[Records gathered for a data collection]
########

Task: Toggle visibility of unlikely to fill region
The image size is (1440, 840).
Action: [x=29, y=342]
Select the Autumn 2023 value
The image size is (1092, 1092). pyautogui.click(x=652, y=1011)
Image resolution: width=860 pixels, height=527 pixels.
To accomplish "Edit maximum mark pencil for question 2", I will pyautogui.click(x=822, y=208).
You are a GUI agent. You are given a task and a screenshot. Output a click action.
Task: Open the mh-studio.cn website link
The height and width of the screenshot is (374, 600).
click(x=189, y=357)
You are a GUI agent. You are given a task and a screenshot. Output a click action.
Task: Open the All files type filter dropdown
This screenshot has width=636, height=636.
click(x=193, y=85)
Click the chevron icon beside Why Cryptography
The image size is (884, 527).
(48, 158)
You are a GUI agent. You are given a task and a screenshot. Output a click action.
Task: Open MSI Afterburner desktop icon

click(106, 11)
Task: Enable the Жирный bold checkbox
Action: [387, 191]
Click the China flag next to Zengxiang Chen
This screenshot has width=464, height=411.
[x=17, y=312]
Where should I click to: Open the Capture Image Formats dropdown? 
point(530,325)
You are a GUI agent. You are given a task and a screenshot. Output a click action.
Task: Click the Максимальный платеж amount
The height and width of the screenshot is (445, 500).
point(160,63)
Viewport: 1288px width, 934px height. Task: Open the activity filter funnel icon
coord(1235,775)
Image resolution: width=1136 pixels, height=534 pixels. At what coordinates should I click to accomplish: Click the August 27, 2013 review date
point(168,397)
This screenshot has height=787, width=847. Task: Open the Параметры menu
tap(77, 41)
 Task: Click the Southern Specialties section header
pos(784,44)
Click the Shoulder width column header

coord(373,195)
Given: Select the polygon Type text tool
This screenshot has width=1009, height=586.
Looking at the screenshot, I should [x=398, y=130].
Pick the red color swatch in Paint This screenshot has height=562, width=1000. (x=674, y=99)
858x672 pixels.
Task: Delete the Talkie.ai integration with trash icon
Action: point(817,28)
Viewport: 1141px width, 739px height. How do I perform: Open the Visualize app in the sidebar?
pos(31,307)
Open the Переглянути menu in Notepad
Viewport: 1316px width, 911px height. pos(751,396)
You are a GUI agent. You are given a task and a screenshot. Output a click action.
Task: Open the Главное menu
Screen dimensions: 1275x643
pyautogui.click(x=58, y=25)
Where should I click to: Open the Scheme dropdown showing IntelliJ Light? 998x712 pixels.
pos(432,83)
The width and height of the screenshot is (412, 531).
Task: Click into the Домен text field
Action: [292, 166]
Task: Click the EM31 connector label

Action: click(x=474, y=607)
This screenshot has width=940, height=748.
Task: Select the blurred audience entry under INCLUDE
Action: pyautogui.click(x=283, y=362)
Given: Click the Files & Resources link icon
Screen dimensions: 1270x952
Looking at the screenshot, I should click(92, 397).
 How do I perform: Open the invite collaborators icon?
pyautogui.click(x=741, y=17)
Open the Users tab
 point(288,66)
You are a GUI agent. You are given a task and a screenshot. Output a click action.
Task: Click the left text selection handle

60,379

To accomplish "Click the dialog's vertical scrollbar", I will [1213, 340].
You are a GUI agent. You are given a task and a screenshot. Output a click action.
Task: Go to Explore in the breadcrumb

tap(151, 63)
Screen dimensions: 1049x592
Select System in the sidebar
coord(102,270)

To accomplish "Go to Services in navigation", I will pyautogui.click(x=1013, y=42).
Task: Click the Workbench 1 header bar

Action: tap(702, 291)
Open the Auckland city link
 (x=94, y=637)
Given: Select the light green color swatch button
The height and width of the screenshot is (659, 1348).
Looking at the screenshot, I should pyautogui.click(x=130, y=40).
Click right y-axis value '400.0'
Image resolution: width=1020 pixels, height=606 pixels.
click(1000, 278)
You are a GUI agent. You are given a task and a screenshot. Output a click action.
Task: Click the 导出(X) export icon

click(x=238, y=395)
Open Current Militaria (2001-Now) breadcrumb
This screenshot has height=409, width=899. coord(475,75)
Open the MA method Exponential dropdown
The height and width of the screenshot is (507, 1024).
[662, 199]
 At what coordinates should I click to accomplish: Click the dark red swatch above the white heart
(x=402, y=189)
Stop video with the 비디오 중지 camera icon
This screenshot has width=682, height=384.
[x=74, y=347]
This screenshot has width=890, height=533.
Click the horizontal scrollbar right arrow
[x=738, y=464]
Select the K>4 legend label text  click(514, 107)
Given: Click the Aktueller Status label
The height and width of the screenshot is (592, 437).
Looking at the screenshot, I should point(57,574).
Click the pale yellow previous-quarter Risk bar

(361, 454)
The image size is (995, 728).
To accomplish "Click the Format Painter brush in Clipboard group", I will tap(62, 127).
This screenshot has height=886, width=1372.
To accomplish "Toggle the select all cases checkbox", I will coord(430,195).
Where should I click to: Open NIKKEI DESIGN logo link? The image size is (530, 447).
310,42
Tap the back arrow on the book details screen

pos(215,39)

########

### Directions for this task
Copy every one of the records above word for word, keeping each line exactly the same.

### Task solution
Task: Toggle visibility of unlikely to fill region
The image size is (1440, 840).
Action: [x=29, y=342]
Select the Autumn 2023 value
The image size is (1092, 1092). pyautogui.click(x=652, y=1011)
Image resolution: width=860 pixels, height=527 pixels.
To accomplish "Edit maximum mark pencil for question 2", I will pyautogui.click(x=822, y=208).
You are a GUI agent. You are given a task and a screenshot. Output a click action.
Task: Open the mh-studio.cn website link
The height and width of the screenshot is (374, 600).
click(x=189, y=357)
You are a GUI agent. You are given a task and a screenshot. Output a click action.
Task: Open the All files type filter dropdown
This screenshot has width=636, height=636.
click(x=193, y=85)
Click the chevron icon beside Why Cryptography
The image size is (884, 527).
(48, 158)
You are a GUI agent. You are given a task and a screenshot. Output a click action.
Task: Open MSI Afterburner desktop icon

click(106, 11)
Task: Enable the Жирный bold checkbox
Action: [387, 191]
Click the China flag next to Zengxiang Chen
This screenshot has width=464, height=411.
[x=17, y=312]
Where should I click to: Open the Capture Image Formats dropdown? 
point(530,325)
You are a GUI agent. You are given a task and a screenshot. Output a click action.
Task: Click the Максимальный платеж amount
The height and width of the screenshot is (445, 500).
point(160,63)
Viewport: 1288px width, 934px height. Task: Open the activity filter funnel icon
coord(1235,775)
Image resolution: width=1136 pixels, height=534 pixels. At what coordinates should I click to accomplish: Click the August 27, 2013 review date
point(168,397)
This screenshot has height=787, width=847. Task: Open the Параметры menu
tap(77, 41)
 Task: Click the Southern Specialties section header
pos(784,44)
Click the Shoulder width column header

coord(373,195)
Given: Select the polygon Type text tool
This screenshot has width=1009, height=586.
Looking at the screenshot, I should [x=398, y=130].
Pick the red color swatch in Paint This screenshot has height=562, width=1000. (x=674, y=99)
858x672 pixels.
Task: Delete the Talkie.ai integration with trash icon
Action: point(817,28)
Viewport: 1141px width, 739px height. How do I perform: Open the Visualize app in the sidebar?
pos(31,307)
Open the Переглянути menu in Notepad
Viewport: 1316px width, 911px height. pos(751,396)
You are a GUI agent. You are given a task and a screenshot. Output a click action.
Task: Open the Главное menu
Screen dimensions: 1275x643
pyautogui.click(x=58, y=25)
Where should I click to: Open the Scheme dropdown showing IntelliJ Light? 998x712 pixels.
pos(432,83)
The width and height of the screenshot is (412, 531).
Task: Click into the Домен text field
Action: [292, 166]
Task: Click the EM31 connector label

Action: click(x=474, y=607)
This screenshot has width=940, height=748.
Task: Select the blurred audience entry under INCLUDE
Action: pyautogui.click(x=283, y=362)
Given: Click the Files & Resources link icon
Screen dimensions: 1270x952
Looking at the screenshot, I should click(92, 397).
 How do I perform: Open the invite collaborators icon?
pyautogui.click(x=741, y=17)
Open the Users tab
 point(288,66)
You are a GUI agent. You are given a task and a screenshot. Output a click action.
Task: Click the left text selection handle

60,379

To accomplish "Click the dialog's vertical scrollbar", I will [1213, 340].
You are a GUI agent. You are given a task and a screenshot. Output a click action.
Task: Go to Explore in the breadcrumb

tap(151, 63)
Screen dimensions: 1049x592
Select System in the sidebar
coord(102,270)

To accomplish "Go to Services in navigation", I will pyautogui.click(x=1013, y=42).
Task: Click the Workbench 1 header bar

Action: tap(702, 291)
Open the Auckland city link
 (x=94, y=637)
Given: Select the light green color swatch button
The height and width of the screenshot is (659, 1348).
Looking at the screenshot, I should pyautogui.click(x=130, y=40).
Click right y-axis value '400.0'
Image resolution: width=1020 pixels, height=606 pixels.
click(1000, 278)
You are a GUI agent. You are given a task and a screenshot. Output a click action.
Task: Click the 导出(X) export icon

click(x=238, y=395)
Open Current Militaria (2001-Now) breadcrumb
This screenshot has height=409, width=899. coord(475,75)
Open the MA method Exponential dropdown
The height and width of the screenshot is (507, 1024).
[662, 199]
 At what coordinates should I click to accomplish: Click the dark red swatch above the white heart
(x=402, y=189)
Stop video with the 비디오 중지 camera icon
This screenshot has width=682, height=384.
[x=74, y=347]
This screenshot has width=890, height=533.
Click the horizontal scrollbar right arrow
[x=738, y=464]
Select the K>4 legend label text  click(514, 107)
Given: Click the Aktueller Status label
The height and width of the screenshot is (592, 437).
Looking at the screenshot, I should point(57,574).
Click the pale yellow previous-quarter Risk bar

(361, 454)
The image size is (995, 728).
To accomplish "Click the Format Painter brush in Clipboard group", I will tap(62, 127).
This screenshot has height=886, width=1372.
To accomplish "Toggle the select all cases checkbox", I will coord(430,195).
Where should I click to: Open NIKKEI DESIGN logo link? The image size is (530, 447).
310,42
Tap the back arrow on the book details screen

pos(215,39)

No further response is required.